Sympathies genuinely. What worked for me is popping in with a quick night night bedtime and straight back out and.....a peppa pig duvet. He loves it and is quite content looking at all the pictures of her as I suppose its familiar and comforting. Buying this made bed time a 20 min job rather than 90 min

Chandon · 17/11/2014 21:17

With controlled crying it'sall or norhing, in my experience.

Going in for 10 mins after half an hour just teaches him you'll eventually come if he cries hard/long enough.

I would explain to him that there is no mama at night. You can't go on like this.

Can you even sleep at a friend's for a week, and let your DP do the first week of bedtimes.

This must be hell for you, your nerves must be raw.

Teaching him to settle and go to sleep alone is essential for you AND him.

Catsarebastards · 17/11/2014 21:17

Also, would he be happy to 'read' a book by himself in bed after you have left the room? It may be enough of a distraction for him to forget he is alone.

Isabeller · 17/11/2014 21:17

hugs and massive sympathy xx

bedraggledmumoftwo · 17/11/2014 21:18

I agree with others that if you decide to do it you need to commit and actually see it through, or you are teaching him that he needs to scream for x time and then you come. Most sleep clinics and health visitors seem to use controlled crying.
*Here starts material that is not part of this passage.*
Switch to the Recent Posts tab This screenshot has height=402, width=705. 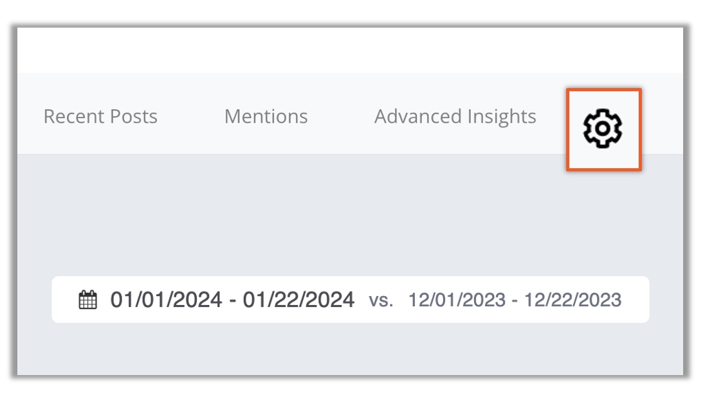(100, 117)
He isn't a baby, and it sounds like this problem has just ingrained itself over years of you bending over backwards to try and help, but probably actually harming both of you with sleep deprivation! If he does wake up at 3am have you ever tried leaving him then to see if he settles? If you sprint straight in you may be waking him when he was just having a little grumble.

good luck

grumbleina · 17/11/2014 21:19

It's awful and my sympathies are so with you. If there's a flaming to be had, I'll take one too - leave him. Properly leave him, even if he goes all night. Then do it again the next night. It's going to take a while, but you know by now that a) he's not in pain and b) he does know you love him. He is old enough to understand that you're in charge, and bedtime is bedtime.

Echoing other posters - if you get him after an hour, he will never stop doing it.
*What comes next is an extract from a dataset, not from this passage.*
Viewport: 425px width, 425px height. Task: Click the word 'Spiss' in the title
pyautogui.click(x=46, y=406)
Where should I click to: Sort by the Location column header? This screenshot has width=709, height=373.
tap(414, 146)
And to the poster who said imagine how horrible it is for him - no, it doesn't make you feel good, screaming. Which is why most people don't do a lot of it. But if they knew it would get them what they wanted, they might!

What helps me is to remember that this 'want' - to be cuddled by you, isn't a want the way food, or shelter, or general attention is. It's a habit - it's what he's used to and he likes it. As with anything we like, we get upset if we can't have it - but it's important to learn that we can't always have what we want.